Hawaii should require labeling of GMO foods

(Published in the Honolulu-Star Advertiser April 22, 2012) -- As Americans, we value the basic right to choose from a wide variety of foods in the marketplace, to make informed choices as to what we feed ourselves and our families.

Presently this right is being denied to the more than 90 percent of Americans who want to know if a food contains genetically modified organisms (GMO).

Why? Because our government does not require these products to be labeled.

As a result, Americans are eating GMO foods without informed consent, despite the fact that the U.S. Food and Drug Administration (FDA) requires no independent safety testing of these ingredients.

In fact, documents uncovered in litigation show that FDA scientists believe that GMO foods could pose serious risks and need stringent testing, but they were overruled by administrative superiors. As a result, the FDA merely has a weak "voluntary consultation" process with biotech crop developers and relies entirely on whatever data the companies choose to disclose. The FDA does not even approve GMO foods as safe, but defers to industry assurances.

The international food safety authority, Codex Alimentarius, ruled last year that labeling is justified to enable tracking of potential adverse health effects triggered by GMO foods. Nearly 50 countries with 40 percent of the world's population have laws mandating labeling of GMO foods.

The FDA's labeling policy rests on the antiquated doctrine that only changes in food that can be detected by taste, smell or other senses need to be labeled. Since GMO food differences cannot be sensed in this way, the FDA declared that GMO foods are not materially different from conventionally produced foods and no labeling is required.

This policy is entirely inadequate to deal with the changes to food that can be triggered by genetic engineering. Potential hazards presented by GMO foods include the presence of novel toxins, elevated levels of native plant toxins, and reduced nutritional content, though it may take years, even generations, before adverse effects of GMO foods are known with certainty.

Despite industry rhetoric about miracle "supercrops," the vast majority of commercial GMO crops are "super" only in their ability to withstand spraying with potent herbicides — sharply increasing toxic herbicide use and triggering an epidemic of herbicide-resistant weeds.

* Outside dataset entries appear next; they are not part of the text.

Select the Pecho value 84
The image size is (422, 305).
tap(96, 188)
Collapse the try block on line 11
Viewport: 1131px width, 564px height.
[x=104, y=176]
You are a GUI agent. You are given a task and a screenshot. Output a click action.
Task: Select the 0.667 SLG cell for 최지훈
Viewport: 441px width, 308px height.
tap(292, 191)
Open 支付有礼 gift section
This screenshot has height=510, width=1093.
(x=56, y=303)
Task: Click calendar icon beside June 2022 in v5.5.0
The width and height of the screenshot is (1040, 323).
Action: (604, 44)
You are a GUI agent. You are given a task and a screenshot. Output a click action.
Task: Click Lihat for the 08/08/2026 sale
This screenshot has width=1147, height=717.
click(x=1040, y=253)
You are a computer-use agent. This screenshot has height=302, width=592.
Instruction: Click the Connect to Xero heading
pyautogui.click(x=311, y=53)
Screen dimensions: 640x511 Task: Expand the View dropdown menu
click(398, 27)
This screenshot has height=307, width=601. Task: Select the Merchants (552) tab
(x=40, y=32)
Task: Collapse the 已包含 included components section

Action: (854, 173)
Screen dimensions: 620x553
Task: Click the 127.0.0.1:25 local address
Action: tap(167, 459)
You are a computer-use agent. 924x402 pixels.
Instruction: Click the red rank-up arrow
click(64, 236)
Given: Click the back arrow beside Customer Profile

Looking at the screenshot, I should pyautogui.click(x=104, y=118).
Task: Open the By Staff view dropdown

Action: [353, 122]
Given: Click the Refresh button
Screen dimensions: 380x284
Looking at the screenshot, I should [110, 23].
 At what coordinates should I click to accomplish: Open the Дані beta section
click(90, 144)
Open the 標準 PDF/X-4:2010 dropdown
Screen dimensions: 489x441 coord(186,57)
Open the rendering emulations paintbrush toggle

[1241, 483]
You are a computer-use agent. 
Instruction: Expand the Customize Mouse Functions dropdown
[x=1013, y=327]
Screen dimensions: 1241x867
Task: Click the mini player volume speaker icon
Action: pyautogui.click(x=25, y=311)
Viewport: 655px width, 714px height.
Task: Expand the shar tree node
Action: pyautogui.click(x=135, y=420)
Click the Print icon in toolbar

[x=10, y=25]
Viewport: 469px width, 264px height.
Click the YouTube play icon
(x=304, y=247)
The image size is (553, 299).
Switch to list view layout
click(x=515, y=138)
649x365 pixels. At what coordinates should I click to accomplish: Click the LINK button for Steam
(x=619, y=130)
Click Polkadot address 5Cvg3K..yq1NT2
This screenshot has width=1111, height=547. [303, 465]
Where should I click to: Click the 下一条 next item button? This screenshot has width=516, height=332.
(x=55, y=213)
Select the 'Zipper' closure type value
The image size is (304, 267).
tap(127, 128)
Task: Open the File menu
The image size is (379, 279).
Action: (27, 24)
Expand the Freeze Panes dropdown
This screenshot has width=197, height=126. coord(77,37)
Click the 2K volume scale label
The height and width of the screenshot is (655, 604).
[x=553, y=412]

Thus, mandatory labeling would also give akamai consumers the ability to choose whether the foods they consume are produced in a sustainable manner.

For more than a decade, federal GMO-labeling legislation has been introduced but has failed to pass. But there's hope. Currently 55 members of Congress, including U.S. Sen. Daniel Akaka, have signed a letter of support to label GMO products.

Hawaii is one of 14 states seeking mandatory labeling of GMO foods — evidence of the unprecedented groundswell of support for labeling across the nation. Hawaii prides itself on leading the nation in efforts to protect the safety of our food and the health of our environment.

We demand that the state Legislature stop listening to corporate lobbyists and instead to the voices and will of its citizens. Anything less is a betrayal of the public's trust and our right to know how our food is produced.


This was signed by Label It Hawaii members: attorney Paul Achitoff; Mark Ferguson, Down to Earth Stores; environmental planner Joseph Farber; state Sen. Mike Gabbard; City Councilwoman Tulsi Gabbard; Mary Lacques, Hawaii SEED; teacher Mary Oyama; Hawaiian activist Walter Ritte; consultant Dr. Kehau Watson; and Dr. Melissa Yee, Seeds of Truth.